Doea anyone have any idea what may be causing this? The system has to be power cycled to bring it back on-line, which causes everyone a lot of grief.

Any help is appreciated.

Phil
3 REPLIES 3
Steven E. Protter
Exalted Contributor

Re: DL360 weekely crash

Shalom Phil,

Take a look at /var/log/messages

Not doing a new kernel could be the problem. When a box crashes its often the kernel that does the crashing.

Could also be a hadware flaw, but that is not likely to go on a schedule.

A poorly written application or bad OS patch could cause this problem as well. Wide field here, lots of possible causes.

SEP
Steven E Protter
Owner of ISN Corporation
http://isnamerica.com
http://hpuxconsulting.com
Sponsor: http://hpux.ws
Twitter: http://twitter.com/hpuxlinux
Founder http://newdatacloud.com

Re: DL360 weekely crash

Hi,

Thanks for the response.

I've combed through all the logs and all that's shown is the last message prior to the crash (usually a NFS mount request) and them the boot up sequence).

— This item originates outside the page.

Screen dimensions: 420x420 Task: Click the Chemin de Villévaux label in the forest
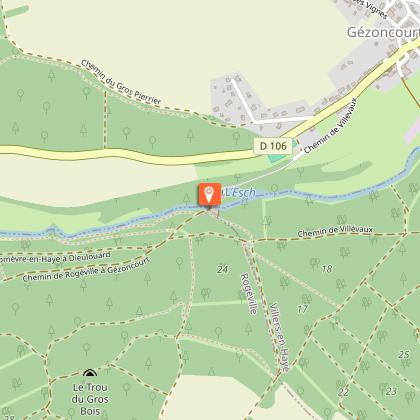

When installing the psp package, should the kernel get rebuilt? I know after installing previous patches, we usually had initrd's that were named HP-xxxx. Now all I have it the generic files. What needs to be done to get the HP versions? When we had the system booted up on them last year it was stable.

Thanks again,

Phil
dirk dierickx
Honored Contributor

Re: DL360 weekely crash

are you using any non-standaard-kernel-modules? if you're loading extra stuff in the kernel try to leave it out, see if it helps.

you should get a kernel dump of the crash, configure this so you'll be able to do better troubleshooting.

also make sure you're running the latest kernel version of your release.